By choosing from a list of over 200 symptoms and side effects, users can input their information in real time at a quick tap of their phone. They can also upload symptom-related photos and can document any additional concerns in more detail.
The resulting reports (which include day, time and other metrics) are not only more accurate than memory alone – they also make life easier for the patient.
“Patients in distress are unable to remember their cancer-related experiences,” says Mitteldorf. “The stress of trying to remember specific episodes disappears because the distributed memory feature of Cancergraph remembers for them.”
With versions available for iOS and Android mobile phones, the app is intended to be easy, or even fun, to use. This makes patients more likely to adhere to this method of reporting.
“Cancergraph has a beautiful design that encourages patients to tap in the severity and type of each side effect. The graph creates a sort of game that encourages them to be diligent,” says Mitteldorf.
Targeting trials at patients
Several months after the app’s initial launch, Malecare announced another feature – namely the ability to target clinical trial announcements at the right patients. While users are under no obligation to use this service, those who opt in will only be notified when they meet the exact criteria for accrual.
“We quickly learned how to use the unique data collected by Cancergraph to parse out and inform patients about clinical trials,” says Mitteldorf. “And Cancergraph users are responding positively. They feel confident that Cancergraph is suggesting the trials that will most likely help them and for which they will be qualified.”
Users, then, will be saved the heartache of applying for a trial, only to discover some way down the line that they are not eligible for inclusion. This is particularly important as trials become more complex – the total number of eligibility criteria for the typical Phase III trial climbed from 31 to 50 between 2002 and 2012, according to a Tufts CSDD study.
On top of this, many new drugs are highly targeted, meaning they are likely to be only suitable for a fraction of the total cancer population. Cancergraph ensures that, should a given user appear to fit the bill, they will be among the first to know about it.
A global standard of care?
According to Mitteldorf, feedback since the launch has been universally positive.
“It’s not a download and forget it app,” he says. “Patients are integrating Cancergraph into their daily care. Cancergraph is also reinforcing daily care habits like medication compliance and keeping doctor’s appointments.”

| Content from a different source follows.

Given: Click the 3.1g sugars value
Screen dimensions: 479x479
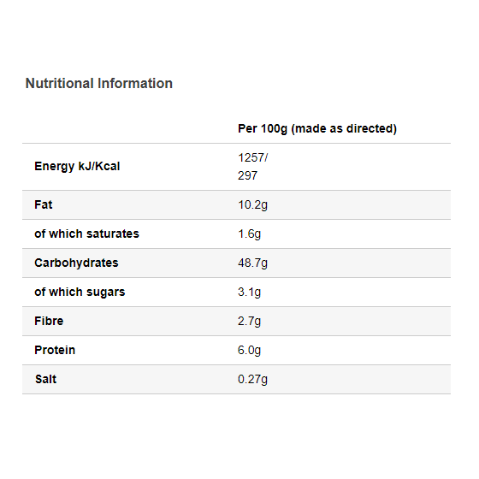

While the app is still new, it is already connecting patients to relevant trials with a high degree of precision. Mitteldorf envisages that in the long run, Cancergraph will lead to faster clinical trial accruals – and, ultimately, longer-living and happier patients.

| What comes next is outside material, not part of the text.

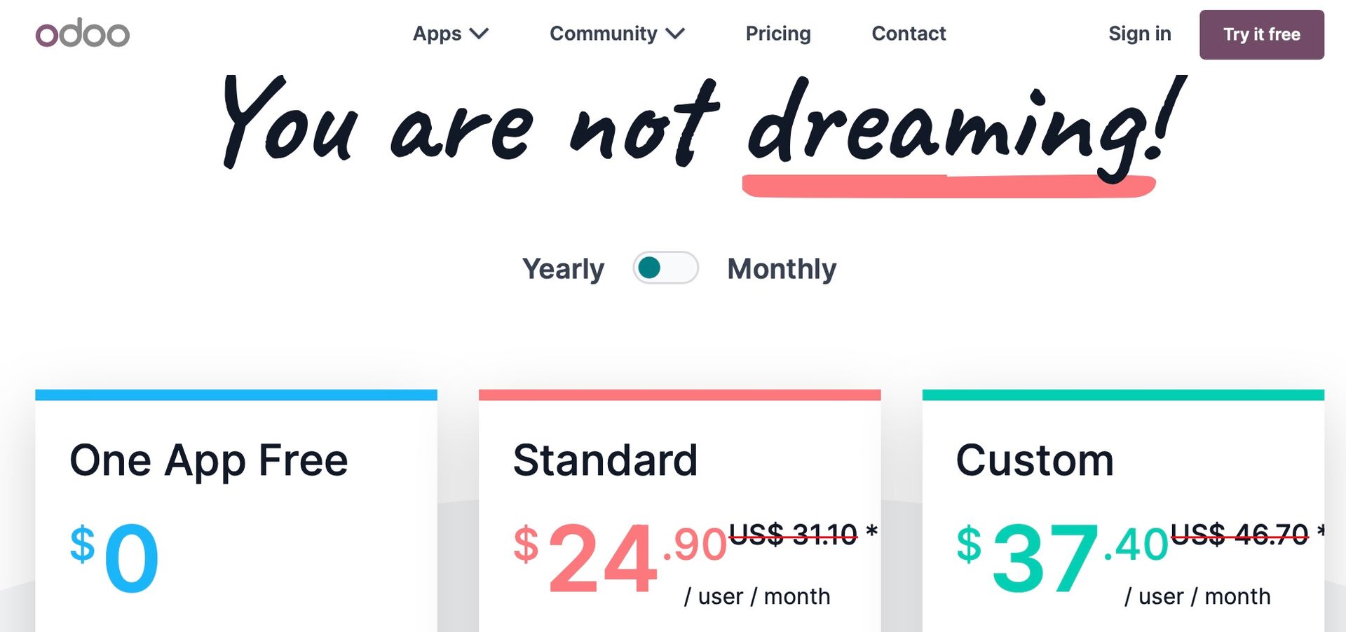Open the Pricing page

His ambitions for the future of the app are nothing if not far-reaching. The developers have already released Chinese, Italian and Spanish versions, and they have a patent pending on its design and method.

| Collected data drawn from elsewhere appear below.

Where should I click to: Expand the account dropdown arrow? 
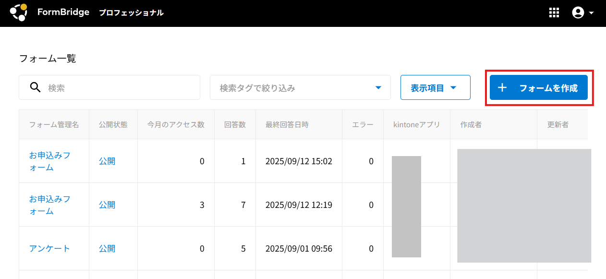click(591, 13)
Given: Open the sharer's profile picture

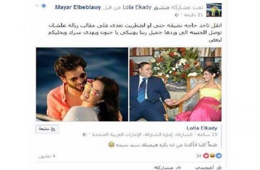Looking at the screenshot, I should point(214,10).
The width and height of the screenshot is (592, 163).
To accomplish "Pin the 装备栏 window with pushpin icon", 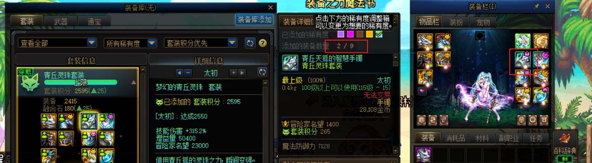I will coord(537,6).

“We are working on integrating Cancergraph with the various hospital-based electronic health record systems,” he says. “We see it becoming a global standard of care regarding Patient Reported Outcomes, much as aspirin is a standard of care for a headache.”
The exact implications for clinical trials have yet to be determined. However, it is clear that clinical trial recruitment, in general, needs to become more patient-focused, and that apps of this kind may be an ingenious way to improve access.